NAIROBI, Kenya — In a significant move to overhaul its rapidly expanding betting industry, Kenya’s Betting Control and Licensing Board (BCLB) is proposing sweeping reforms that could soon require individuals registering for gambling accounts to submit a selfie holding their national ID. This measure is part of a broader strategic plan by regulators to enhance oversight and ensure stricter compliance within the sector.
Addressing the National Assembly’s Finance and Planning Committee, BCLB Director Peter Mbugi outlined a series of proposed changes aimed at tightening market entry and elevating compliance standards to reduce the proliferation of speculative operators.
Among the key proposals is a substantial increase in the minimum capital investment required for betting firms.
“For a small-scale betting shop (Muaka), we are proposing a minimum capital investment of Ksh 50 million. For public gaming operators such as casinos, the proposal is to raise the requirement to Ksh 5 billion,” stated Mbugi, indicating a clear intent to weed out unserious entrants.
The regulator is also proposing a capital requirement of Ksh 200 million for online betting platforms and national lottery operators, figures significantly higher than current financial thresholds.
These proposed reforms come amidst growing national concern over a surge in gambling addiction, particularly among the youth, a trend exacerbated by the sheer number of betting firms operating in the country.
In 2024 alone, the BCLB licensed over 236 companies, while an additional 106 gambling websites were flagged by the Board in conjunction with the Communications Authority of Kenya.
Mbugi emphasized that the new measures are designed to bring order to an industry that has long been plagued by weak oversight, opaque ownership structures, and lax technical standards.

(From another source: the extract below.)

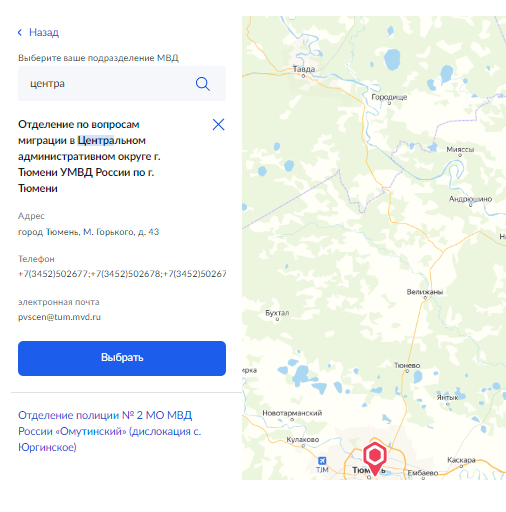Click the Андрюшино label on map
This screenshot has width=506, height=512.
[470, 199]
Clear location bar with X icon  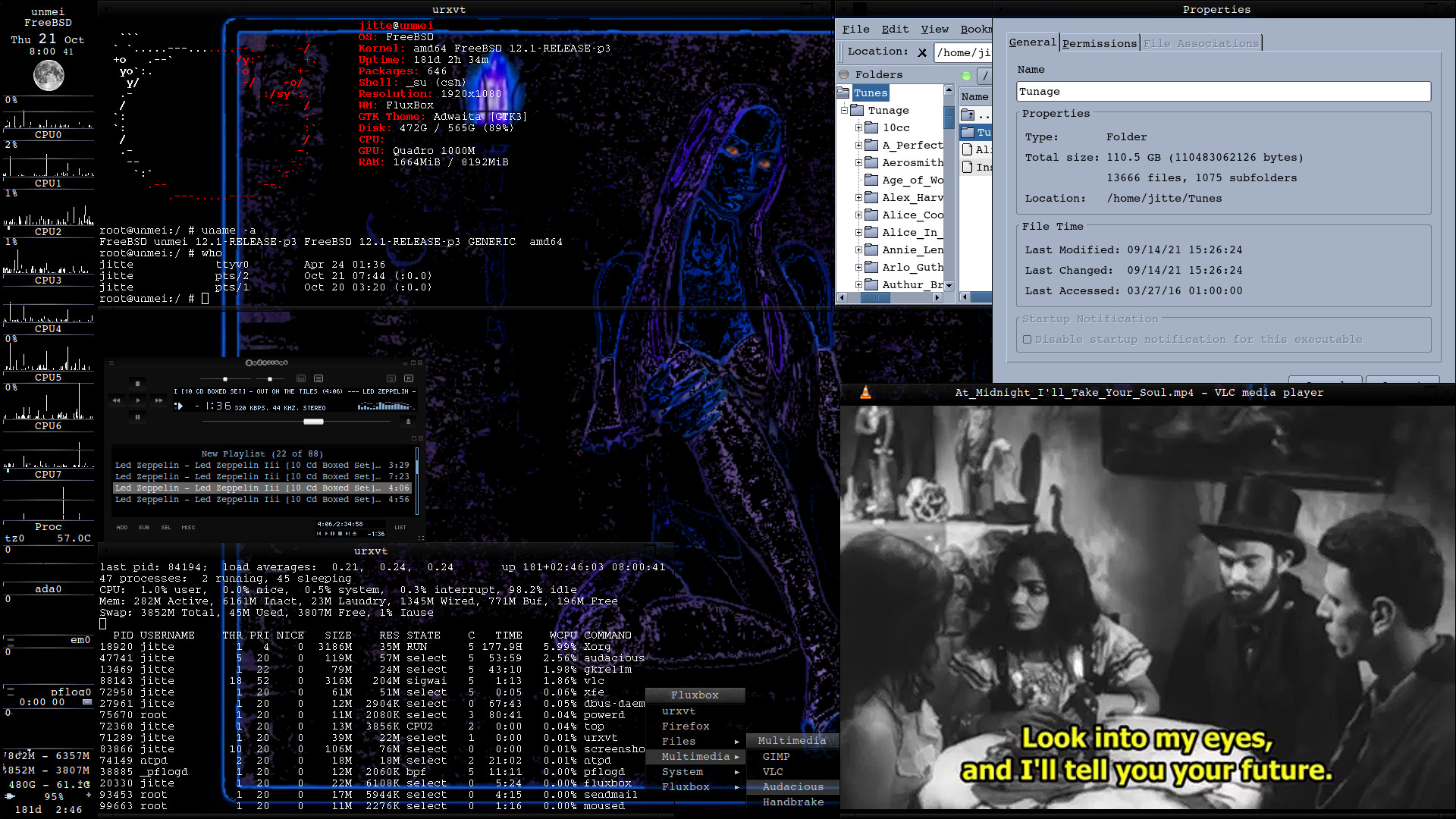tap(922, 52)
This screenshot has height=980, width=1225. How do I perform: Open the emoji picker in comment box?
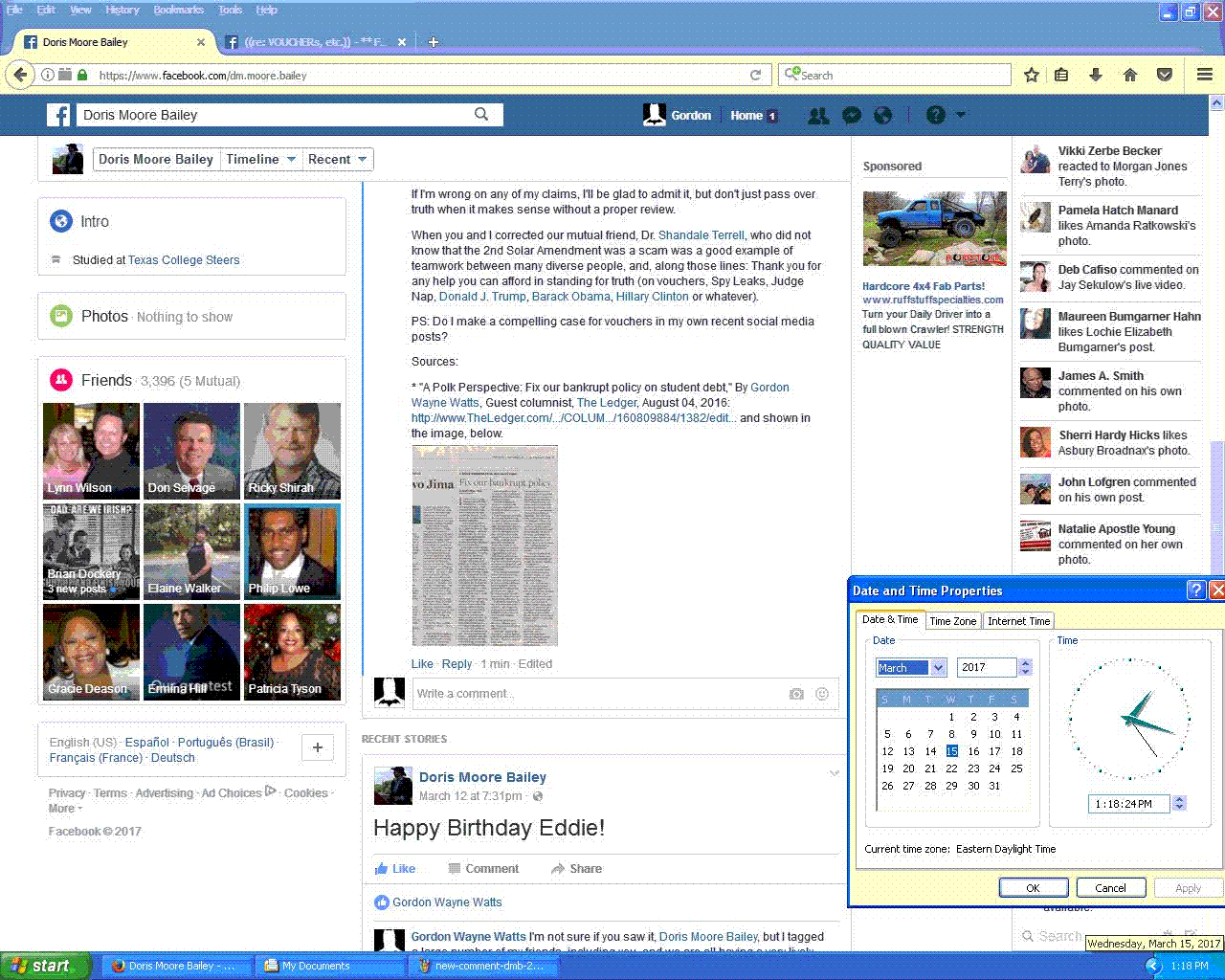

Currently, the application fee for a betting license stands at a mere Ksh 10,000, with annual license fees ranging between Ksh 400,000 and Ksh 1 million depending on the operator’s size—figures lawmakers argue are far too low given the inherent risks associated with the sector.
Homa Bay Town MP Peter Kaluma voiced his support for the proposed increase in capital requirements, asserting that gambling should not be permitted to fuel moral decay.
“The concern is not just about revenue, but also the public good versus public harm. We need to ensure that gambling is not contributing to societal decay,” Kaluma stated.
The committee also directed its scrutiny towards Aviator, a fast-rising game of chance that has rapidly gained popularity across online betting platforms.
Built on a multiplier model, the game allows punters to place a bet and watch a virtual plane or animated object ascend as odds increase, requiring players to cash out before the object “crashes.”
Mbugi explained that Aviator operates on complex algorithms and employs random number generators, ensuring that outcomes are independent and unpredictable.
“There is no known trick or formula to predict outcomes. We ensure the algorithms used in these games are vetted before authorization to confirm fairness,” he said.
While acknowledging the straightforward gameplay, Mbugi stressed the imperative to regulate both the game mechanics and associated advertising. He noted that, at present, no Aviator games are authorized to advertise on TV, radio, or in print without explicit approval from the Board.
To bolster oversight, the BCLB is actively seeking funding for a centralized Gaming Monitoring System. This system would enable real-time surveillance of all licensed betting operations nationwide, allowing for improved tracking of compliance, revenue generation, and player protection measures.
Also Read: Ban on celebrities and influencers in gambling ads a blow to creatives, says Awinja
New user verification protocols are also under consideration. One significant proposal would mandate new gamblers to upload a picture of themselves holding their national ID during the registration process. This measure aims to curb access by minors who might attempt to use their parents’ identification documents.
Lawmakers raised concerns about the broader social costs of unregulated gambling, including the severe impacts of addiction, financial destitution, and the alarming normalization of gambling among minors.
“Some of our frameworks are outdated and can no longer adequately address the evolving industry,” Mbugi stated, specifically highlighting the Betting, Lotteries and Gaming Act of 1966 as legislation in urgent need of overhaul.
The proposed Gambling Control Bill aims to enshrine these reforms into law, providing a robust legal foundation for enhanced oversight.
“The Board aspires to create a well-regulated gaming industry that protects the public, promotes responsible gambling, and drives investment and revenue growth,” Mbugi concluded.